(Beginning of Information shown)

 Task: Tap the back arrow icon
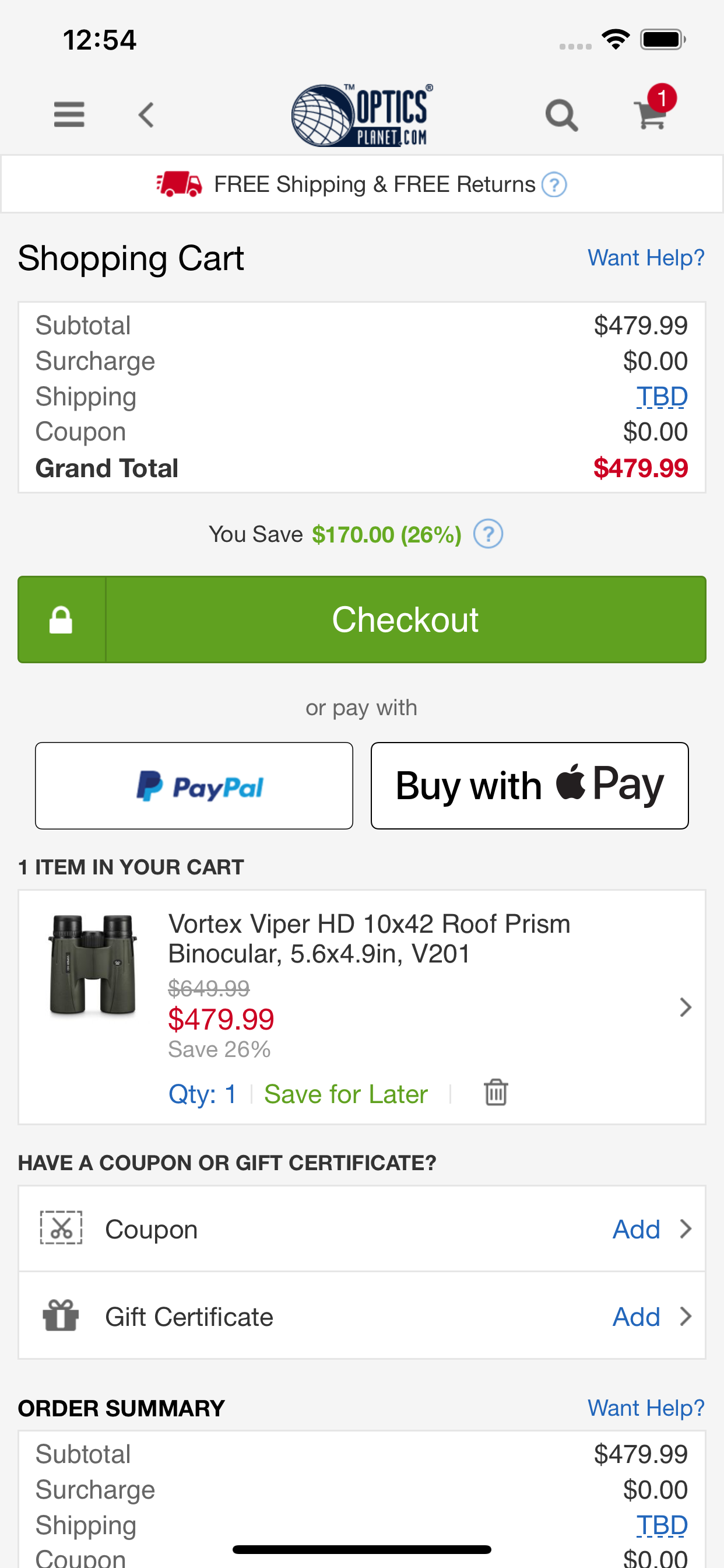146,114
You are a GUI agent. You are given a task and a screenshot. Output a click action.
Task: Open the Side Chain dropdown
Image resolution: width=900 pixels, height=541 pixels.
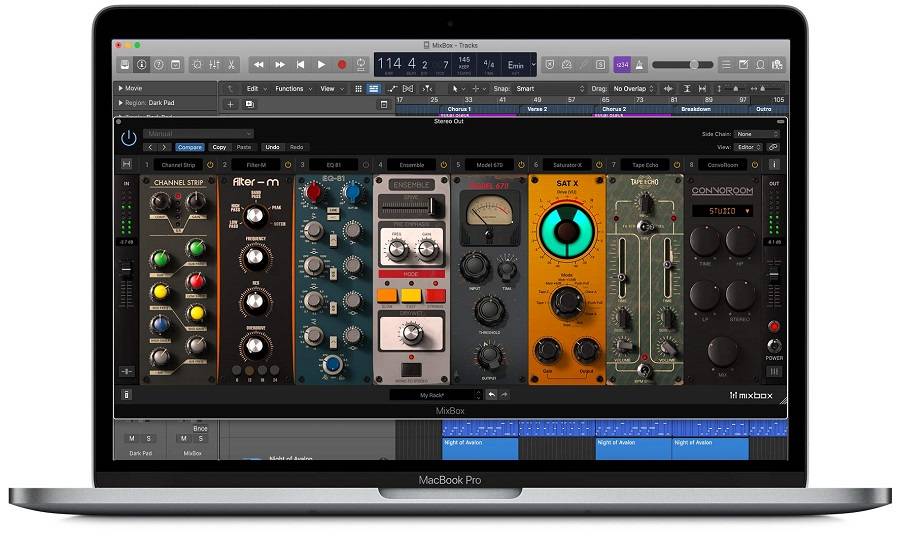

(End of Information shown)
(Beginning of Information shown)

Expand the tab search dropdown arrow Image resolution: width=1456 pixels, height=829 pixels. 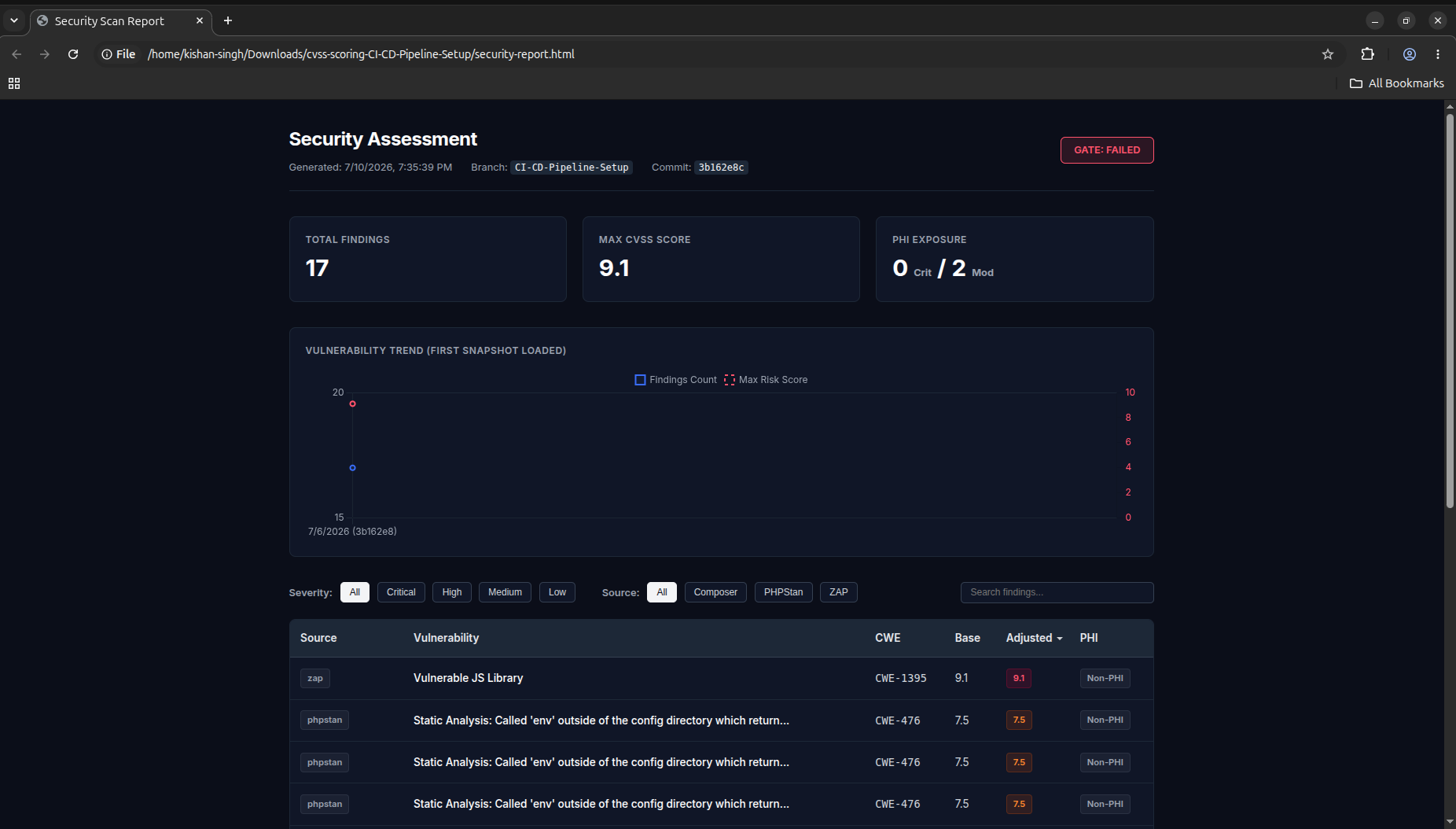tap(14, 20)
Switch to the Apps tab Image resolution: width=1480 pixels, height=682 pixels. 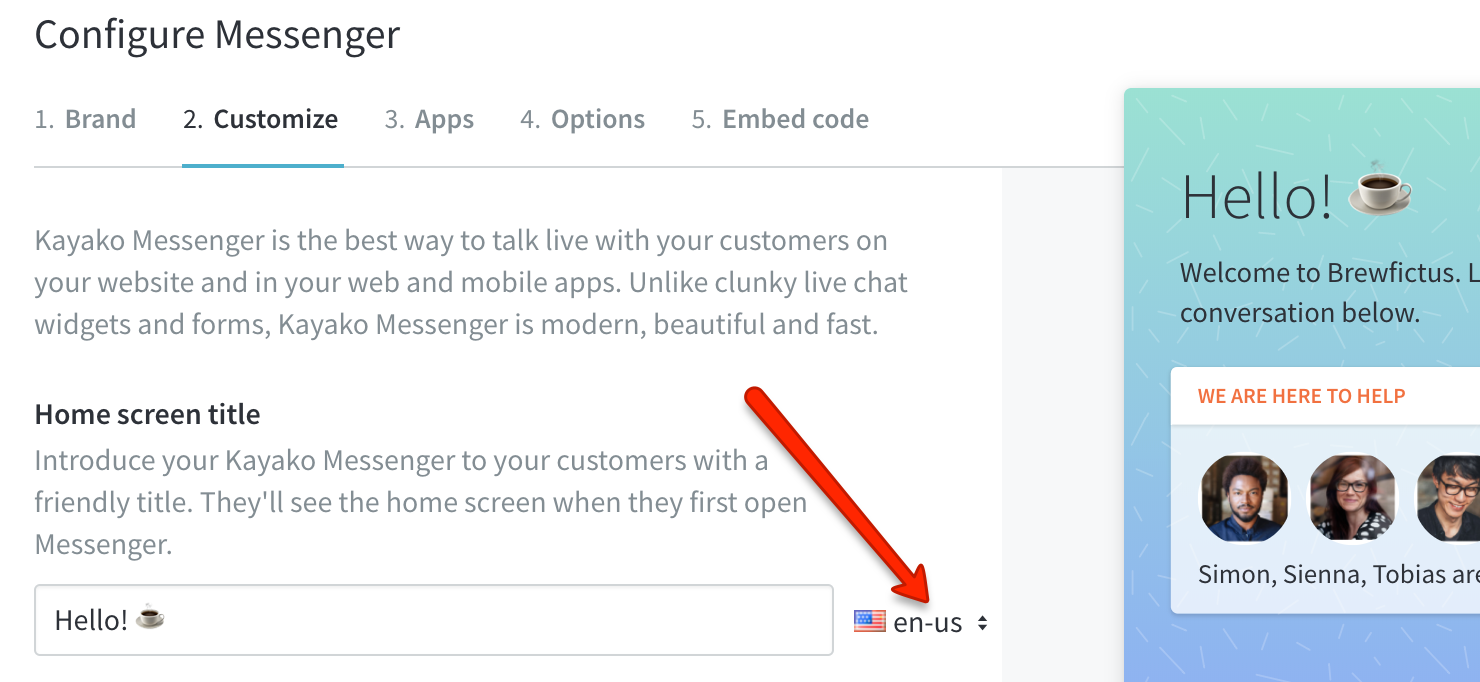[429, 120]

(End of Information shown)
(Beginning of Information shown)

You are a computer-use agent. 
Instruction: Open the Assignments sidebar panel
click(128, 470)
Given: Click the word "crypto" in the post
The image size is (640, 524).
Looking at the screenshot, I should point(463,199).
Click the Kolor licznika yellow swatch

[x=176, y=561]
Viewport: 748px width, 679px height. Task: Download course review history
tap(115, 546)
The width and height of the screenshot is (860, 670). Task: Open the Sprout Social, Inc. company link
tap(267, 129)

(End of Information shown)

* About this exercise:
Leave out every picture, and copy exactly the lines above starting at the one holding "Task: Tap the back arrow icon" and ending at the one holding "Image resolution: width=900", no more and no less.

* Answer for the task:
 Task: Tap the back arrow icon
146,114
You are a GUI agent. You are given a task and a screenshot. Output a click action.
Task: Open the Side Chain dropdown
Image resolution: width=900 pixels, height=541 pixels.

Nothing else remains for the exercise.